Picture it, dinner time when the phone rings. It’s happened to most of us and often a telemarketer is on the other end.

“I don’t think anybody has ever bought anything from a telemarketer over the phone,” said Matthew Chauvin of Belchertown. “I don’t see the point of the nuisance of getting the call. Personally, we screen all of our calls through an answering machine.”

A new bill that passed by the House would require telemarketers to identify who they work for within the first minute of the call.

Robocalls & telemarketers: Your consumer rights

Jed Lamagdelaine of Hadley told 22News, “If they let you know who they are and what company they are calling from, it gives you the opportunity to immediately hang up. I’d love to see more restrictions on telemarketers. I’d love to be on a no call list. I’ve tried that. It doesn’t always work.”

That’s because the Do Not Call list doesn’t apply to charities or political organizations.

When a telemarketer calls you, the number that displays on your caller I.D. usually cannot be used to call the telemarketer back. Under this bill, they need to display a number where you can reach them.

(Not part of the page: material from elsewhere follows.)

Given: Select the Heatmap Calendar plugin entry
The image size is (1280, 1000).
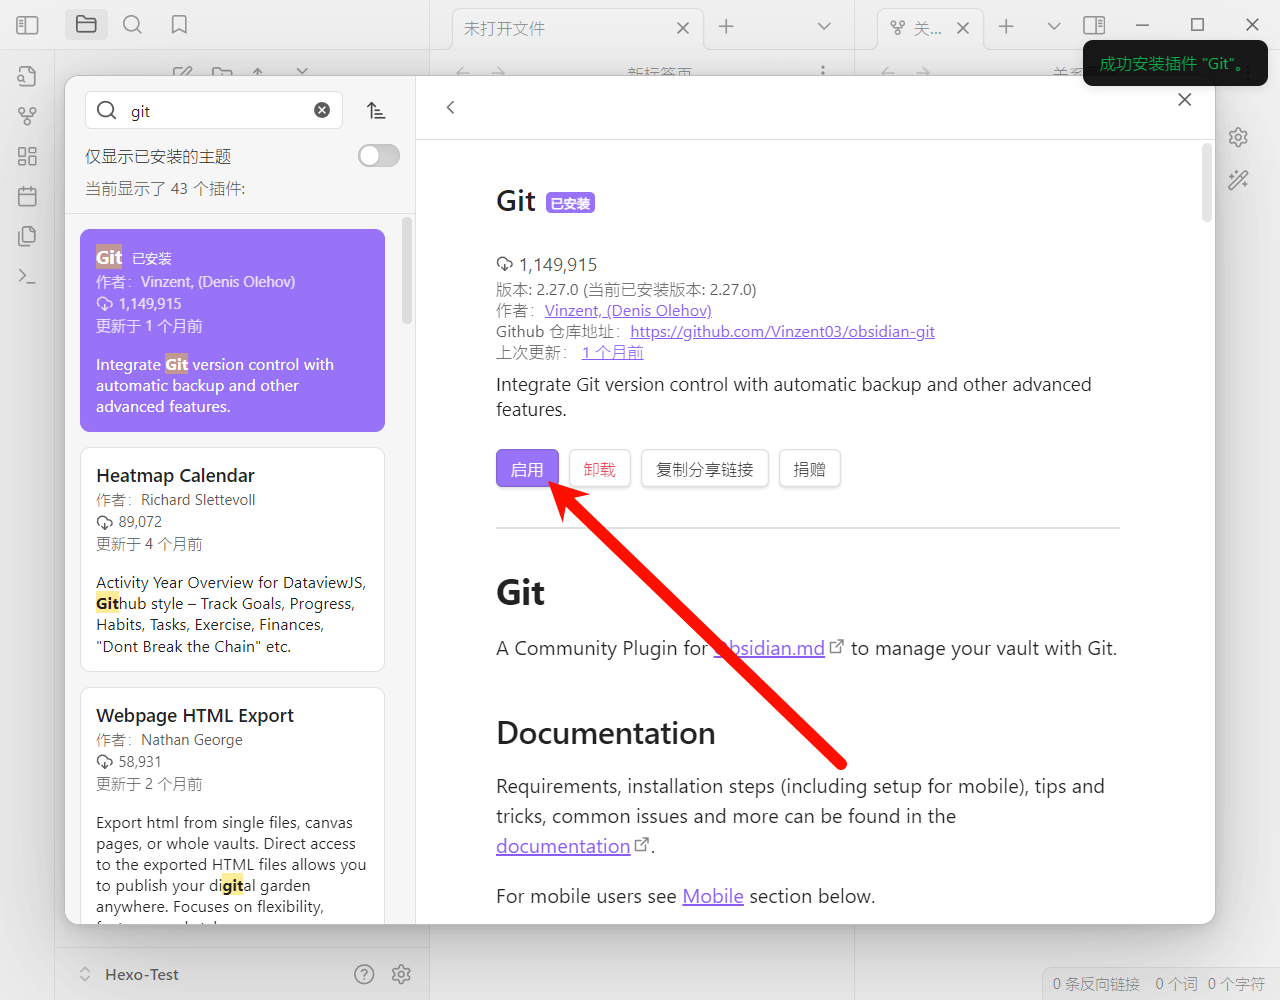Looking at the screenshot, I should pos(232,559).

Rep. John Scibak of South Hadley is one of the lawmakers who gave key input on the bill. “It allows consumers the ability to respond. To know who calls them, and to call them back and say, stop calling me. In essence it allows the consumer to be as much or a nuisance to the telemarketer as the telemarketer may be to the consumer,” said Scibak.

The bill would ban telemarketers from misrepresenting themselves as emergency, medical, religious or educational workers. It requires them to record their calls and keep them for 180 days in case the attorney general needs to review them.

Rep. Scibak told 22News he doesn’t see why the bill wouldn’t pass the senate and then be signed into law by the governor.